** Provided material follows **

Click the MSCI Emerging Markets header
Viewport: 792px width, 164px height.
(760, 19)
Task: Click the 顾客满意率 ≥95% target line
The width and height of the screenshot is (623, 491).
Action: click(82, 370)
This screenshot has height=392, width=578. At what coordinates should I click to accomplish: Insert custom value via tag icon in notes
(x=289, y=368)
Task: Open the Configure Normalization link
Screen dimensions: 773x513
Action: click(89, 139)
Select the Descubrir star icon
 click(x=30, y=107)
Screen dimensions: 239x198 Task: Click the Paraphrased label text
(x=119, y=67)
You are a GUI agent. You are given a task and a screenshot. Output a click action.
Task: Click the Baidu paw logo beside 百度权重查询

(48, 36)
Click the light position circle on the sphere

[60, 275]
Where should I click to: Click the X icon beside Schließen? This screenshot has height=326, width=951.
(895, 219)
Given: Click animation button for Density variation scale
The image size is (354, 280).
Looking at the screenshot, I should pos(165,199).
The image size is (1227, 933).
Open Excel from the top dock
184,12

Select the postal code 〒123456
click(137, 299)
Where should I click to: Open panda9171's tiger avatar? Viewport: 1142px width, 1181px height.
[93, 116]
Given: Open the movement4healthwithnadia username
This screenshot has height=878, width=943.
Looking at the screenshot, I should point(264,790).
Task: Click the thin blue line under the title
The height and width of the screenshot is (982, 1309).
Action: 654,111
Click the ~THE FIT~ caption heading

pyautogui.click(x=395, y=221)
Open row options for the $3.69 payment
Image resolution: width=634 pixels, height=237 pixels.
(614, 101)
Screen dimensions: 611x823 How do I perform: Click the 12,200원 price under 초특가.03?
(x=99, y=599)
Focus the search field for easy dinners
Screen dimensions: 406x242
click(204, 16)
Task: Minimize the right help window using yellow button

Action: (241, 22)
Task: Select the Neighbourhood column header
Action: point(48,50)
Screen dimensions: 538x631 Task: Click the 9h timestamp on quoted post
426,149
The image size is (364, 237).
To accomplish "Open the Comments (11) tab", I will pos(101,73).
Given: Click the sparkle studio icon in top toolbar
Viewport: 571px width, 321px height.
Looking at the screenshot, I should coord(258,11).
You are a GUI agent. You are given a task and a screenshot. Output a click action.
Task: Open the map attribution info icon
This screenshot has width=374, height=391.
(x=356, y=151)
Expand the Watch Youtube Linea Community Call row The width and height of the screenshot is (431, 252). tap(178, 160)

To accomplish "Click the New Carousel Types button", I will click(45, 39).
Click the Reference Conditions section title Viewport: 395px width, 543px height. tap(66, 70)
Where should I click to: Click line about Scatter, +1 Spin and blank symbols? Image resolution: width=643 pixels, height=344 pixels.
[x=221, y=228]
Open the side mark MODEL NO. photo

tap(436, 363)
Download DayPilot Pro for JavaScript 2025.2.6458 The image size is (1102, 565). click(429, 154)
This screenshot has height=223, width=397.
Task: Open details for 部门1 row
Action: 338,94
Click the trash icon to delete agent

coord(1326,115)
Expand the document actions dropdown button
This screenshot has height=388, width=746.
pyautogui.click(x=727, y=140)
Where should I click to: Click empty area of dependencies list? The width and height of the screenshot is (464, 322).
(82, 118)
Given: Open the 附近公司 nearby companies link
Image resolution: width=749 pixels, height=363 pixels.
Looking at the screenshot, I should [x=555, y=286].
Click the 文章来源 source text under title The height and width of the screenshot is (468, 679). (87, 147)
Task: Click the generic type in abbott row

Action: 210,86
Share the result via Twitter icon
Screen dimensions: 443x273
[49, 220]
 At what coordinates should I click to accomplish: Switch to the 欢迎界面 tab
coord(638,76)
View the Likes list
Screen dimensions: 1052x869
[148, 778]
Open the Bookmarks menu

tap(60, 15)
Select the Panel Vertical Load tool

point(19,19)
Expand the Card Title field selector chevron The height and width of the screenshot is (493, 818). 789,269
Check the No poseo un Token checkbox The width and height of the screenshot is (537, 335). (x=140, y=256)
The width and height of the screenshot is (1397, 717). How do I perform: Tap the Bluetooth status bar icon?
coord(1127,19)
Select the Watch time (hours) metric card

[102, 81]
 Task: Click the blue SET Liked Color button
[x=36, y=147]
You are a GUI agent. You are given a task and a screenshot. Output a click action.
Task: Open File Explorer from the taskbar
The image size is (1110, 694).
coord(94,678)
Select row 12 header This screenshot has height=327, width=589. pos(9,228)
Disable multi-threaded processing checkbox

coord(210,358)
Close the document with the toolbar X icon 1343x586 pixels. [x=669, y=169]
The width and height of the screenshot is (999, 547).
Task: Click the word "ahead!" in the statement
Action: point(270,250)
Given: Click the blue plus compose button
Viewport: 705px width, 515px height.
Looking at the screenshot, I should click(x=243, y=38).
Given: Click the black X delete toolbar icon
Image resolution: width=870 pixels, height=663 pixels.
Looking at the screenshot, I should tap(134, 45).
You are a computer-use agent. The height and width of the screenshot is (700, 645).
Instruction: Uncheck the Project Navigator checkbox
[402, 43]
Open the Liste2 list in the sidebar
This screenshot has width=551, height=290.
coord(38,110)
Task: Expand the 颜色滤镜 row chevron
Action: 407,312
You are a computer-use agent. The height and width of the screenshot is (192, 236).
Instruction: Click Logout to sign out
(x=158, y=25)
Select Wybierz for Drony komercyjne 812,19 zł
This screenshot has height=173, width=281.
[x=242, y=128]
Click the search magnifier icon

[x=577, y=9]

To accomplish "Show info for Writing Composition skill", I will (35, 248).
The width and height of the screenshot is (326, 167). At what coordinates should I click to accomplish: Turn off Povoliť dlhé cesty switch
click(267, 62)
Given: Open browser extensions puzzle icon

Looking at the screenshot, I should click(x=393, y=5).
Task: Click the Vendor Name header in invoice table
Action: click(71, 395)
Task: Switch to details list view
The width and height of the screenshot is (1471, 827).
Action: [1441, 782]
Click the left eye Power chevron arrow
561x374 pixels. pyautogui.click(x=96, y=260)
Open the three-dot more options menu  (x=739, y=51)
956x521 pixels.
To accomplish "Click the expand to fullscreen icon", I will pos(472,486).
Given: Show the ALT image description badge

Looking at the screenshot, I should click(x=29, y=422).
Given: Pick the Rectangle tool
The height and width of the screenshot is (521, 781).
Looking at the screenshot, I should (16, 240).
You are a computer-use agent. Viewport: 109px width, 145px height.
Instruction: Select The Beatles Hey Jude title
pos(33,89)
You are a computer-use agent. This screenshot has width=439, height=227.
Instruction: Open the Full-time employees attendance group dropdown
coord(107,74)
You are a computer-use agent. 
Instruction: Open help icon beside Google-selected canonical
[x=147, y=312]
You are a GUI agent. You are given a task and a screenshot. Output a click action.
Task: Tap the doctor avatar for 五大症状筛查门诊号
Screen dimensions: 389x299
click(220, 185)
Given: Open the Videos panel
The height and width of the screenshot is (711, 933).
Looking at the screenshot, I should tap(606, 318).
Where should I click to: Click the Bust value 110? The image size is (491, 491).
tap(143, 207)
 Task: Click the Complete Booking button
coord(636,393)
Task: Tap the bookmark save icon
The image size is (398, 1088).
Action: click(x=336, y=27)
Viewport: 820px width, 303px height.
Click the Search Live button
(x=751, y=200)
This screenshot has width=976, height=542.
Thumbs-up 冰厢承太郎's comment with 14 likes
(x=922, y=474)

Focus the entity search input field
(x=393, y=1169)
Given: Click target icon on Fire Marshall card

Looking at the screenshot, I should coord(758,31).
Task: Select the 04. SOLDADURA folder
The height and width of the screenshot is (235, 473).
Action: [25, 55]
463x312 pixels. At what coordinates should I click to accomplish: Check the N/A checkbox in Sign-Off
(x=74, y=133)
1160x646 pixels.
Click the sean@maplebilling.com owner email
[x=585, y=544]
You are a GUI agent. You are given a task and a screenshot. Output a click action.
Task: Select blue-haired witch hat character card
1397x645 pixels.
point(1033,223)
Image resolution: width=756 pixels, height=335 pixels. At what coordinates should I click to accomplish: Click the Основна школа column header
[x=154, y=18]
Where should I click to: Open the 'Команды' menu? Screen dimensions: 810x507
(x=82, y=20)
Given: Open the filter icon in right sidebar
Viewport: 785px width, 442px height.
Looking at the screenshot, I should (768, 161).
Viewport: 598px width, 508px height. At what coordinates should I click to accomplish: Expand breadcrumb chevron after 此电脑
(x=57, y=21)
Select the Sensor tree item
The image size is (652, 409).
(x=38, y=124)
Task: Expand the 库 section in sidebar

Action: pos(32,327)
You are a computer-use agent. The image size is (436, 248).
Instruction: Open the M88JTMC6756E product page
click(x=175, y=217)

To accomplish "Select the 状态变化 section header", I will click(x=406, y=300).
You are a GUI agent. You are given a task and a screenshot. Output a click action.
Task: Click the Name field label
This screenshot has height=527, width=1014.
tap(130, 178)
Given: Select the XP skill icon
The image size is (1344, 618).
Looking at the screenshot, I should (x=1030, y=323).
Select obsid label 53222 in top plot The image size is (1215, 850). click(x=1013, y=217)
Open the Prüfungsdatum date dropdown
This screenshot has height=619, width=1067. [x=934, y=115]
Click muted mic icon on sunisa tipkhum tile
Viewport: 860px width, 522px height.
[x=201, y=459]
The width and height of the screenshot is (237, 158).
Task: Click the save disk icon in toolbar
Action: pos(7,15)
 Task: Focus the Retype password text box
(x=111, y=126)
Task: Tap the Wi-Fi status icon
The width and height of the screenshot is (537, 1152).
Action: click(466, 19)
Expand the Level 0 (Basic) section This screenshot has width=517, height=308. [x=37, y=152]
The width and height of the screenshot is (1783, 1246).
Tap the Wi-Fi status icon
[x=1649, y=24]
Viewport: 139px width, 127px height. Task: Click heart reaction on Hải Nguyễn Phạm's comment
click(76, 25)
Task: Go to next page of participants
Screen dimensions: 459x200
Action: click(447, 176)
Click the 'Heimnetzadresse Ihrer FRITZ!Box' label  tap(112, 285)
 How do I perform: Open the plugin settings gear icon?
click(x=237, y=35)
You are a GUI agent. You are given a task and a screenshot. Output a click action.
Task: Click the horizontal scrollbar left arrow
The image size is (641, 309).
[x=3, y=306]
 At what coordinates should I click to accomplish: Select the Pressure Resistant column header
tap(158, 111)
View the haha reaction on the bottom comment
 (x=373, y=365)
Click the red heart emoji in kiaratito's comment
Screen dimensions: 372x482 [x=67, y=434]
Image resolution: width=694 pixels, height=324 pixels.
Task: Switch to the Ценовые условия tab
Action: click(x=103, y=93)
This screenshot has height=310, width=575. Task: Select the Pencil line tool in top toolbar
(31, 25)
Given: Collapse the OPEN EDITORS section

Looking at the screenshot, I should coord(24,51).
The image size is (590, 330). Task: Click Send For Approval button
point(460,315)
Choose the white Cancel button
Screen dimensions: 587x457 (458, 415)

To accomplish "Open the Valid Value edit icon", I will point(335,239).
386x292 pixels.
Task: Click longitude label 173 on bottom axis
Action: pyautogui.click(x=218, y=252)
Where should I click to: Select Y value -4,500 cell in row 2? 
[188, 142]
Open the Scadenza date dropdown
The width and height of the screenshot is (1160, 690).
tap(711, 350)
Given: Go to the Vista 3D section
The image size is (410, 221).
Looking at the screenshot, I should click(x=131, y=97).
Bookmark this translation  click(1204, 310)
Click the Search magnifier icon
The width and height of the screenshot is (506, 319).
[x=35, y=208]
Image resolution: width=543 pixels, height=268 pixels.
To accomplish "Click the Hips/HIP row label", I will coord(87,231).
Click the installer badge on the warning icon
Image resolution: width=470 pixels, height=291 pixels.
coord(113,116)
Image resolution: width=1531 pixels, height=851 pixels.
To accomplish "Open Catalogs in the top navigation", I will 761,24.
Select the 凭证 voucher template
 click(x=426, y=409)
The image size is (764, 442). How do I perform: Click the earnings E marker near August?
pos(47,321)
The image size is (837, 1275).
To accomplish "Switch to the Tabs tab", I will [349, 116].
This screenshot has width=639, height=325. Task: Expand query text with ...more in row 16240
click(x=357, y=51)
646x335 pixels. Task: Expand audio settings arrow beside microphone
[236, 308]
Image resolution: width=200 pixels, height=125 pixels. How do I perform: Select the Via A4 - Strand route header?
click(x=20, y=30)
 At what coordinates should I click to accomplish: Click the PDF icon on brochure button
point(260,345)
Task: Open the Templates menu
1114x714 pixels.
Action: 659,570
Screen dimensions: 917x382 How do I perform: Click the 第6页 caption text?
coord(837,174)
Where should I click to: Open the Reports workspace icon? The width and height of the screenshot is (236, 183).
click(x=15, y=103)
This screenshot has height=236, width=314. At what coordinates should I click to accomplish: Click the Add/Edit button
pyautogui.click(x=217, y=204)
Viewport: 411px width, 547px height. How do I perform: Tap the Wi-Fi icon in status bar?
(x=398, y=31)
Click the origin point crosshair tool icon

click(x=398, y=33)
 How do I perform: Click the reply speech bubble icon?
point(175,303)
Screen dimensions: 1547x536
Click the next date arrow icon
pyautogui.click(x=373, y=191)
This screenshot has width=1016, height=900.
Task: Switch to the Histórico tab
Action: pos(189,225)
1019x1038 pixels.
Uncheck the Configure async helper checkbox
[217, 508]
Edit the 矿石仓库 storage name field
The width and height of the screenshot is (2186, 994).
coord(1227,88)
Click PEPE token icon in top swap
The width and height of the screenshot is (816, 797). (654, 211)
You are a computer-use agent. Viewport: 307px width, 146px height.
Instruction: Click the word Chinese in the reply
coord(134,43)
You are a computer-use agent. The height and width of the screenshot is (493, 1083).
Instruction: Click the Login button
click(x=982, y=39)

** End of Provided material **

Task brief:
Go through the data above and copy each line in which "info" appears.

Task solution:
Task: Open the map attribution info icon
To accomplish "Show info for Writing Composition skill", I will (35, 248).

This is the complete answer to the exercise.